Quando mi capita (e mi succede sempre più di frequente) di fare ascoltare uno o più brani di Caterina Dufì (in arte Vipera, e così la chiamerò da adesso in poi), ed in specie del suo album “Acerbo e divorato” (ma si ascolti anche la vertiginosa “Trafitto”, almeno) mi si replica, quasi automaticamente, tirando in ballo Daniela Pes. Mi sembra che sia un grosso errore, ma comprensibile: entrambe usano l’elettronica, entrambe non dicono ma evocano. Solo che Daniela Pes usa un linguaggio “inventato”, mentre Vipera sottolinea con vibrazioni elettroniche e suggestioni rumoristiche armoniche (alla Theo Teardo, per dire, o al suo sodale Blixa e ancora indietro nel tempo con i Clock DVA, ancora: per dire, o certe sghembe ballate di loro maestà Throbbling Gristle). Pure, Vipera si apre anche a quasi colloquiali ballate dal gusto vagamente, oniricamente sudamericane (vedi “Sogno steso al sole”).

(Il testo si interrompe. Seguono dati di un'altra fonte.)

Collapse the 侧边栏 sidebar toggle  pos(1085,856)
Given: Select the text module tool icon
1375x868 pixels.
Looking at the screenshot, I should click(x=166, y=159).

Il fatto è che ciò che la sostiene, e rende attualmente unica nel panorama della musica italiana, è lo straordinario talento poetico di questa già concreta promessa della nostra musica. Gustate le sue parole, guardatele da tutti i punti di vista che lei stessa ci propone. E se esiste, oggi, una canzone d’autore (a parte i nomi già ultraconsolidati, alla Baustelle) emergente su tutte le altre, è quella di Caterina Dufì. O meglio: Vipera. Orfica e surreale, ogni brano di “Acerbo e divorato” è un distillato lirico metafisico, da ascoltare e riascoltare. Come diceva Cristina Campo (passando da Ezra Pound): “La poesia accade quando ogni parola scritta ha il massimo valore, il massimo del peso”. Questo veniva proclamato cinquant’anni fa. Questo oggi Vipera mette in pratica.